You can go like this and the result should be type of
RDD[ImmutableBytesWritable, KeyValue] that can be savaAsNewHadoopFile
val result = num.flatMap ( v=> {
keyValueBuilder(v).map(v => (v,1))
}).map(v => ( new ImmutableBytesWritable(v._1.getBuffer(),
v._1.getRowOffset(), v._1.getRowLength()),v._1))
where keyValueBuider would be defined as RDD[T] => RDD[List[KeyValue]], for
example, you can go:
val keyValueBuilder = (data: (Int, Int)) =>{
val rowkeyBytes = Bytes.toBytes(data._1)
val colfam = Bytes.toBytes("cf")
val qual = Bytes.toBytes("c1")
val value = Bytes.toBytes("val_xxx")
val kv = new KeyValue(rowkeyBytes,colfam,qual,value)
List(kv)
}
Thanks,
Sun
[email protected]
From: Jim Green
Date: 2015-01-28 04:44
To: Ted Yu
CC: user
Subject: Re: Bulk loading into hbase using saveAsNewAPIHadoopFile
I used below code, and it still failed with the same error.
Anyone has experience on bulk loading using scala?
Thanks.
import org.apache.spark._
import org.apache.spark.rdd.NewHadoopRDD
import org.apache.hadoop.hbase.{HBaseConfiguration, HTableDescriptor}
import org.apache.hadoop.hbase.client.HBaseAdmin
import org.apache.hadoop.hbase.mapreduce.TableInputFormat
import org.apache.hadoop.fs.Path;
import org.apache.hadoop.hbase.HColumnDescriptor
import org.apache.hadoop.hbase.util.Bytes
import org.apache.hadoop.hbase.client.Put;
import org.apache.hadoop.hbase.client.HTable;
import org.apache.hadoop.hbase.mapred.TableOutputFormat
import org.apache.hadoop.mapred.JobConf
import org.apache.hadoop.hbase.io.ImmutableBytesWritable
import org.apache.hadoop.mapreduce.Job
import org.apache.hadoop.mapreduce.lib.input.FileInputFormat
import org.apache.hadoop.mapreduce.lib.output.FileOutputFormat
import org.apache.hadoop.hbase.KeyValue
import org.apache.hadoop.hbase.mapreduce.HFileOutputFormat
val conf = HBaseConfiguration.create()
val tableName = "t1"
val table = new HTable(conf, tableName)
conf.set(TableOutputFormat.OUTPUT_TABLE, tableName)

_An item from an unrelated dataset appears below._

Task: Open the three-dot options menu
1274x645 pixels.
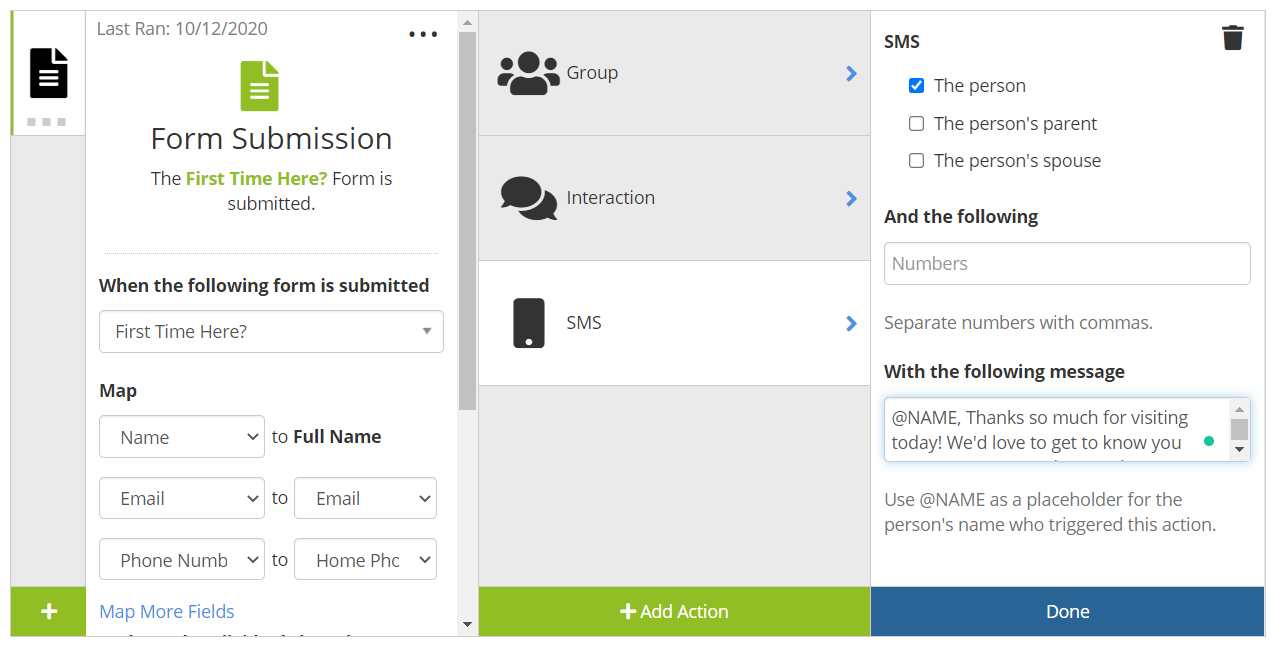Action: click(x=423, y=35)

val job = Job.getInstance(conf)
job.setMapOutputKeyClass (classOf[ImmutableBytesWritable])
job.setMapOutputValueClass (classOf[KeyValue])
HFileOutputFormat.configureIncrementalLoad (job, table)
val num = sc.parallelize(1 to 10)
val rdd = num.map(x=>{
val put: Put = new Put(Bytes.toBytes(x))
put.add("cf".getBytes(), "c1".getBytes(), ("value_xxx").getBytes())
(new ImmutableBytesWritable(Bytes.toBytes(x)), put)
})
rdd.saveAsNewAPIHadoopFile("/tmp/xxxx13", classOf[ImmutableBytesWritable],
classOf[KeyValue], classOf[HFileOutputFormat], conf)
On Tue, Jan 27, 2015 at 12:17 PM, Jim Green <[email protected]> wrote:
Thanks Ted. Could you give me a simple example to load one row data in hbase?
How should I generate the KeyValue?
I tried multiple times, and still can not figure it out.
On Tue, Jan 27, 2015 at 12:10 PM, Ted Yu <[email protected]> wrote:
Here is the method signature used by HFileOutputFormat :
public void write(ImmutableBytesWritable row, KeyValue kv)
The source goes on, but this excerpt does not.